River deposits exist across the surface of Mars and record a surface environment from over 3.5 billion years ago that was able to support liquid water at the surface.
A region of Mars named Aeolis Dorsa contains some of the most spectacular and densely packed river deposits seen on Mars.
These deposits are observable with satellite images because they have undergone a process called “topographic inversion.” where the deposits filling once topographically low river channels have been exhumed in such a way that they now exist as ridges at the surface of the planet.
With the use of high-resolution images and topographic data from cameras on orbiting satellites, B.T. Cardenas and colleagues from the Jackson School of Geosciences identify fluvial deposit stacking patterns and changes in sedimentation styles controlled by a migratory coastline. They also develop a method to measure river paleo-transport direction for a subset of these ridges.
Together, these measurements demonstrate that the studied river deposits once filled incised valleys. On Earth, incised valleys are commonly cut and filled during falling and rising eustatic sea level, respectively.

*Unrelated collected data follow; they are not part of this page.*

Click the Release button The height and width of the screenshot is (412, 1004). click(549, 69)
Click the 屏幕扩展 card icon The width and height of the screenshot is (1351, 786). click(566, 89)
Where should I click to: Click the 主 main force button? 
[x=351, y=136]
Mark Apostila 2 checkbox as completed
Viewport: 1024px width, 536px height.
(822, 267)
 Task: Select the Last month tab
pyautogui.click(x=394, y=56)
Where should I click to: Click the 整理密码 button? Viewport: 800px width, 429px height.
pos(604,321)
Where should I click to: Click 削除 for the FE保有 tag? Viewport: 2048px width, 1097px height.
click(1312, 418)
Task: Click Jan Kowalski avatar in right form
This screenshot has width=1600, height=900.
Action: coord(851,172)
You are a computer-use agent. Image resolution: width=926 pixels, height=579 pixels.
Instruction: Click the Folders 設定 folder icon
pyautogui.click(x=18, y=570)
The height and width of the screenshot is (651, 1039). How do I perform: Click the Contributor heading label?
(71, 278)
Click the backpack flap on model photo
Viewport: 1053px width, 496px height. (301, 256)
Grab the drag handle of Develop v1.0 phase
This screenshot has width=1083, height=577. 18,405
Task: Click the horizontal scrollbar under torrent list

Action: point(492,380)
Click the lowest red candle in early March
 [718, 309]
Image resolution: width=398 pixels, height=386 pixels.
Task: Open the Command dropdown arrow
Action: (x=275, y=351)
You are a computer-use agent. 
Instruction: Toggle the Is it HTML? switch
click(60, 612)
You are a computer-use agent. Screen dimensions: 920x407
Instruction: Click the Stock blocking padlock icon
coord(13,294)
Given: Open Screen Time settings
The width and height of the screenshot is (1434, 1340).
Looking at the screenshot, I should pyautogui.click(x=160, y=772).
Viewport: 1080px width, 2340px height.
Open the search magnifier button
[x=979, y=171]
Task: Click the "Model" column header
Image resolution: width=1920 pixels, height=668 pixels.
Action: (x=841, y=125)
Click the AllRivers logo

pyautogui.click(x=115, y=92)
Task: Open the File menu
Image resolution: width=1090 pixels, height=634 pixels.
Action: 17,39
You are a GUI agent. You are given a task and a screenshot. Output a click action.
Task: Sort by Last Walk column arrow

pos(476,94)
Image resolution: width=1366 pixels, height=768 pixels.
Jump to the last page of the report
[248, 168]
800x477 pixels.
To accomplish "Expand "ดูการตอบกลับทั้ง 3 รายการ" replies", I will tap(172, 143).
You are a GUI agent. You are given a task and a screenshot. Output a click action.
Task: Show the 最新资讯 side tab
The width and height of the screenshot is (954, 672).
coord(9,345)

Cardenas and colleagues conclude that similar falling and rising water levels in a large water body forced the formation of the paleo-valleys in their study area. Cross-cutting relationships are observed at the valley-scale, indicating multiple episodes of water level fall and rise, each well over 50 meters, a similar scale to eustatic sea level changes on Earth.
The conclusion that such large water level fluctuations and coastline movements were recorded by these river deposits suggests some long-term stability in the controlling, downstream water body, which would not be expected from catastrophic hydrologic events.
Fluvial stratigraphy of valley fills at Aeolis Dorsa, Mars: Evidence for base-level fluctuations controlled by a downstream water body
B.T. Cardenas (email@example.com), D. Mohrig, and T.A. Goudge, Jackson School of Geosciences, University of Texas at Austin, Austin, Texas, USA. Online at https://doi.org/10.1130/B31567.1.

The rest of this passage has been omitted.